__Supplied material__:
>>>

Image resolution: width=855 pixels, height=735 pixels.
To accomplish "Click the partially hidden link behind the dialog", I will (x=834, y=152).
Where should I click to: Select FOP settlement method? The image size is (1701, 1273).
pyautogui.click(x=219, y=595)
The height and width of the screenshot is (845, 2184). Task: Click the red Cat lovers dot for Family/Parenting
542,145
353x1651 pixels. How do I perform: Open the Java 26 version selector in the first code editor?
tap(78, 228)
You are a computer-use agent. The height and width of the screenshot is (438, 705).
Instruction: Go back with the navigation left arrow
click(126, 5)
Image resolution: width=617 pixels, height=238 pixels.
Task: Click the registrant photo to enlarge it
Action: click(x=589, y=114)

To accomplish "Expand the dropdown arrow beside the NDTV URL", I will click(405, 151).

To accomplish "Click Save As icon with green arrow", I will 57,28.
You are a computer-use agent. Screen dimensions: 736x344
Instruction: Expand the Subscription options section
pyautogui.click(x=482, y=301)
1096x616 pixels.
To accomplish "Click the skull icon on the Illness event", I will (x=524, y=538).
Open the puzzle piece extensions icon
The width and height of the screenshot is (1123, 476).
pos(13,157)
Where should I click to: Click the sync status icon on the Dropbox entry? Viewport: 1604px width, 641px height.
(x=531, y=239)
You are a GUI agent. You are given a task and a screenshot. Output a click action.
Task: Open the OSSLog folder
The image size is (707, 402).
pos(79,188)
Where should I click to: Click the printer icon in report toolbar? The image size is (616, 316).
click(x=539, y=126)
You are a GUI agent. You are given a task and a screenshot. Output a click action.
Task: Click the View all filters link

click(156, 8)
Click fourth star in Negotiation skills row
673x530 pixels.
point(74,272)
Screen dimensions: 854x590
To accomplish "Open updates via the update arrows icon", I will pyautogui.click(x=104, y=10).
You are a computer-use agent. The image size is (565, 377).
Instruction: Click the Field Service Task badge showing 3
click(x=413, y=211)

<<<

Which lines in the records contain the word "computer"? Copy each one.

You are a computer-use agent. The height and width of the screenshot is (438, 705).
You are a computer-use agent. Screen dimensions: 736x344
You are a computer-use agent. The image size is (565, 377).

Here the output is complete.